"""

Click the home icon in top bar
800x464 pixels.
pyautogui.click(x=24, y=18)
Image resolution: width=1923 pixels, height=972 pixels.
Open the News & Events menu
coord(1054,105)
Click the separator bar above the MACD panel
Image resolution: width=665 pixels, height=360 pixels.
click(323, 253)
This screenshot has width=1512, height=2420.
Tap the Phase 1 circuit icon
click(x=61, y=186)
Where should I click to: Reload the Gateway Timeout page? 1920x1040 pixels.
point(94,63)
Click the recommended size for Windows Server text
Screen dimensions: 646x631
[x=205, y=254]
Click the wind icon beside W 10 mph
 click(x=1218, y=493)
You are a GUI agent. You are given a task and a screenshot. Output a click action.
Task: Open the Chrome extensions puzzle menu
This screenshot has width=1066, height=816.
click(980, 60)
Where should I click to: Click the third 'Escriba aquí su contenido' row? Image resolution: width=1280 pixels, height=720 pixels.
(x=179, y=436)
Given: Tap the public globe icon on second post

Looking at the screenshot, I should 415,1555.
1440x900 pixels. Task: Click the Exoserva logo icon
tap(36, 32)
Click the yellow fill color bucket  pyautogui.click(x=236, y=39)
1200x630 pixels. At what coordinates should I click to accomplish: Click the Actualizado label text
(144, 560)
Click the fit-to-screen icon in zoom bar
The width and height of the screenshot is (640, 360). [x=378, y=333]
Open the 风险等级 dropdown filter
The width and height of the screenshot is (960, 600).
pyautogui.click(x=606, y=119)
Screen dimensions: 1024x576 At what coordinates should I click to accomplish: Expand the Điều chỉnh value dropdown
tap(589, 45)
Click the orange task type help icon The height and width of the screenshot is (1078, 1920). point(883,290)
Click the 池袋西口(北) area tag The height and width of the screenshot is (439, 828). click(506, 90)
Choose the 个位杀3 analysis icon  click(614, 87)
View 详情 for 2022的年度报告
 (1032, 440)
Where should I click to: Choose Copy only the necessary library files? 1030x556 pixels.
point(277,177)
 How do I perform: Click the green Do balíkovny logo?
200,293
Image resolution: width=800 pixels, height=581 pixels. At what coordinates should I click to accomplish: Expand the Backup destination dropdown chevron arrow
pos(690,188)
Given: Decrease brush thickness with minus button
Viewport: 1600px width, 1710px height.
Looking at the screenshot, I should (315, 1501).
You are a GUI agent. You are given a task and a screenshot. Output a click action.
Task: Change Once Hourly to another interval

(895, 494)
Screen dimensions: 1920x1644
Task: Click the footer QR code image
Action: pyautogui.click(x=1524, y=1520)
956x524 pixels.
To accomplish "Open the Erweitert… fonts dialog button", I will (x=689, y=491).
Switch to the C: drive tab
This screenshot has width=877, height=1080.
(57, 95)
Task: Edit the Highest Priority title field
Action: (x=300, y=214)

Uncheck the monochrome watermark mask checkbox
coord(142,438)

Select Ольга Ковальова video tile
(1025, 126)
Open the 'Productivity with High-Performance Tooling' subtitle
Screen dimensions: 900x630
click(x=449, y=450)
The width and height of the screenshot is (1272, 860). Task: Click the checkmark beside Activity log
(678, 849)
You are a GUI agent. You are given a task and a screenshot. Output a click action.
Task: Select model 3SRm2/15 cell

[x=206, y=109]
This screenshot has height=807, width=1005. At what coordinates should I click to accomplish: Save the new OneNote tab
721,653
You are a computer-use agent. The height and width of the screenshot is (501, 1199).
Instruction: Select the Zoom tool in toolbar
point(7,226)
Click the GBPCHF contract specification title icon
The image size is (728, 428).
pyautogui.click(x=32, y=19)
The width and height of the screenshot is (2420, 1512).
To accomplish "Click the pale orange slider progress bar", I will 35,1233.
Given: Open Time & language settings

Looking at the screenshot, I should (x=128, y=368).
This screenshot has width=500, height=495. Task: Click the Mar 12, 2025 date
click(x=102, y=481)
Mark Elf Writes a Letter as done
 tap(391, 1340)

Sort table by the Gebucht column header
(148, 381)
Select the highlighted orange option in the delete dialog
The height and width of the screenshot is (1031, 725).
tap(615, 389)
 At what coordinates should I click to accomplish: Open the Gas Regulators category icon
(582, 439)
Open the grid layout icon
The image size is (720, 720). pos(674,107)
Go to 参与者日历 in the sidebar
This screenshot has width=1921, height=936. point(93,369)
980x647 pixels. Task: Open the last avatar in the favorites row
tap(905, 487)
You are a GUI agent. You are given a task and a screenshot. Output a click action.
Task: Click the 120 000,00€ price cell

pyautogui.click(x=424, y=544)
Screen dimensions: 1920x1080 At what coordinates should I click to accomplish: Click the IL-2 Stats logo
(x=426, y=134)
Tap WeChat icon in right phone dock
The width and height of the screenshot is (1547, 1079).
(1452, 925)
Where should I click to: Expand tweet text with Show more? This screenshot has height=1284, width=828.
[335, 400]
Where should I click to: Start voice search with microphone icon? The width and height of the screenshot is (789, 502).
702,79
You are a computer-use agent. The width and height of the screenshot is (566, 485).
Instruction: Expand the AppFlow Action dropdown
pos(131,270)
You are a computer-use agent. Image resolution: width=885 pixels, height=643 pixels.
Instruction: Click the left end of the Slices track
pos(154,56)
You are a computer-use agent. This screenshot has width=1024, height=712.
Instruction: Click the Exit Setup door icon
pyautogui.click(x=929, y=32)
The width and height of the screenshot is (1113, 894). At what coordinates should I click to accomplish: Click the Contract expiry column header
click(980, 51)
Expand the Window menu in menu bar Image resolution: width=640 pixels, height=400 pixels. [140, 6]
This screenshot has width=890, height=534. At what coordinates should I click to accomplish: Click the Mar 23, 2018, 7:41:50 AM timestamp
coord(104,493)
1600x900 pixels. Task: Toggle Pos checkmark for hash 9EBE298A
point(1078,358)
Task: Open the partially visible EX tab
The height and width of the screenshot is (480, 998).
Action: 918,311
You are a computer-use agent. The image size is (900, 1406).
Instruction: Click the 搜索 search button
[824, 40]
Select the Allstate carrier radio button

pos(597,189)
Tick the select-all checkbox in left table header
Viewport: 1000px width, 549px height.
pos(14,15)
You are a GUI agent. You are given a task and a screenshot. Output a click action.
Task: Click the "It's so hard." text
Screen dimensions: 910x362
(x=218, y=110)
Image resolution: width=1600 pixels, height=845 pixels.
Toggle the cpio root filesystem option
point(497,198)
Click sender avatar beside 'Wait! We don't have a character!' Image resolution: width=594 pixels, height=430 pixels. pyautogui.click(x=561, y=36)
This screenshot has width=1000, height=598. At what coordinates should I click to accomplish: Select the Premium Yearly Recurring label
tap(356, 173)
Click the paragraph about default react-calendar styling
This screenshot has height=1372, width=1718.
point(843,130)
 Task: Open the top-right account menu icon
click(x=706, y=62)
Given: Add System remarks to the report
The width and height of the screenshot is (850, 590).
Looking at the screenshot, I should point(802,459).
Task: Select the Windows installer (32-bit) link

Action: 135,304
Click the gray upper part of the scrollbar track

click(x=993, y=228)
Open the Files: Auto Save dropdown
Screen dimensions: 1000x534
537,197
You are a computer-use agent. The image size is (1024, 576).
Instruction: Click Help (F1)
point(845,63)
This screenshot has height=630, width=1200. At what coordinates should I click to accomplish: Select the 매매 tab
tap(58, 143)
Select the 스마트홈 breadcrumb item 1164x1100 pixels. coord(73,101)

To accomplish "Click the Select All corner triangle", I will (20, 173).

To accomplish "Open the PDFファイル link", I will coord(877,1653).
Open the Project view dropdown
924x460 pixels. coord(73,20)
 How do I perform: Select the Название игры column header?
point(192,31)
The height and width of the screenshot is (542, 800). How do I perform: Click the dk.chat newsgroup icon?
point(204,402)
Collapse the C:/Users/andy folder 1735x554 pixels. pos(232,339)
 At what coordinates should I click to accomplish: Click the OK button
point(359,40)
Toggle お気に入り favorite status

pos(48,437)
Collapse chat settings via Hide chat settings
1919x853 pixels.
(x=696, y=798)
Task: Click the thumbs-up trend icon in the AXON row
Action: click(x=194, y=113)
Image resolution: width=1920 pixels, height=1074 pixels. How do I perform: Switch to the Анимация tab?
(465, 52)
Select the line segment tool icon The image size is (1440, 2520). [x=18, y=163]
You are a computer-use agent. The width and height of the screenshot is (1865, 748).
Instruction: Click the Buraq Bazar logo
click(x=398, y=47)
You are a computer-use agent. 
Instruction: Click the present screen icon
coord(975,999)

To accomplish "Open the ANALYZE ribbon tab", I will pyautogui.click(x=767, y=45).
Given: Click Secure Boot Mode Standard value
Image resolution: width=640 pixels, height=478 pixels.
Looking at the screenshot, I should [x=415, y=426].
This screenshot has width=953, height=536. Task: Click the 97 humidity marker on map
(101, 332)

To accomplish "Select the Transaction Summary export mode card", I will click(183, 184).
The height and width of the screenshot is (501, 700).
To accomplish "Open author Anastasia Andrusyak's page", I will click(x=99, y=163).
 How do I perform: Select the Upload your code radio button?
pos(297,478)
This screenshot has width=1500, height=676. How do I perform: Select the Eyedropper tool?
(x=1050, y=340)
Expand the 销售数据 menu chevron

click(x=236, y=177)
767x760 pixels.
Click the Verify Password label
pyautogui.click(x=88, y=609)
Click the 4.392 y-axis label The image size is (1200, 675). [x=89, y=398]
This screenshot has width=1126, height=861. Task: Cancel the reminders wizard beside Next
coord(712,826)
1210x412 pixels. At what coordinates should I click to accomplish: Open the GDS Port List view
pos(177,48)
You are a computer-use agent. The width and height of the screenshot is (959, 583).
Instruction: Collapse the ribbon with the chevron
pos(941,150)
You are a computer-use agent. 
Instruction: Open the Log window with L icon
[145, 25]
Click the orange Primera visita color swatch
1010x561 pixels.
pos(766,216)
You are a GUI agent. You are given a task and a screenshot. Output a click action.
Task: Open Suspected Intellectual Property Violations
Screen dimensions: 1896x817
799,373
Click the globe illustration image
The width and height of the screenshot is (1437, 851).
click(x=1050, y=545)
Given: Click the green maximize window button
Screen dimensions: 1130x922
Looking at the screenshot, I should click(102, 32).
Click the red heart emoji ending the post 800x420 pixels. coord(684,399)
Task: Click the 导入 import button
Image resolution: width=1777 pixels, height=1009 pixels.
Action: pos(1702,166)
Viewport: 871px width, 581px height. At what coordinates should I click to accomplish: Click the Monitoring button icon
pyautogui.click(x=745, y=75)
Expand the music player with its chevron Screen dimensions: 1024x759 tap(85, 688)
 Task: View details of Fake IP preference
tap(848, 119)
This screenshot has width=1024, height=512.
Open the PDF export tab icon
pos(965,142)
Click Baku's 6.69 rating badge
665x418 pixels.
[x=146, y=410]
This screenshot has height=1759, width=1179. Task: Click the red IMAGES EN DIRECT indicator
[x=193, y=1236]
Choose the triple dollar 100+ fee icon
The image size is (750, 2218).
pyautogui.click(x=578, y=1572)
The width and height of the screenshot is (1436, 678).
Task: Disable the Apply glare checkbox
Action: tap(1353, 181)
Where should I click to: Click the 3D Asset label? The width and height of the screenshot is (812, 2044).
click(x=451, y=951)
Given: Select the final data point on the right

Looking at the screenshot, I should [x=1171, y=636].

"""

--- DESCRIPTION OF THE TASK ---
What are the lines from the one with "Click the red heart" through the last line of the records above? Quote them exactly and add nothing.

--- ANSWER AREA ---
Click the red heart emoji ending the post 800x420 pixels. coord(684,399)
Task: Click the 导入 import button
Image resolution: width=1777 pixels, height=1009 pixels.
Action: pos(1702,166)
Viewport: 871px width, 581px height. At what coordinates should I click to accomplish: Click the Monitoring button icon
pyautogui.click(x=745, y=75)
Expand the music player with its chevron Screen dimensions: 1024x759 tap(85, 688)
 Task: View details of Fake IP preference
tap(848, 119)
This screenshot has width=1024, height=512.
Open the PDF export tab icon
pos(965,142)
Click Baku's 6.69 rating badge
665x418 pixels.
[x=146, y=410]
This screenshot has height=1759, width=1179. Task: Click the red IMAGES EN DIRECT indicator
[x=193, y=1236]
Choose the triple dollar 100+ fee icon
The image size is (750, 2218).
pyautogui.click(x=578, y=1572)
The width and height of the screenshot is (1436, 678).
Task: Disable the Apply glare checkbox
Action: tap(1353, 181)
Where should I click to: Click the 3D Asset label? The width and height of the screenshot is (812, 2044).
click(x=451, y=951)
Given: Select the final data point on the right

Looking at the screenshot, I should [x=1171, y=636].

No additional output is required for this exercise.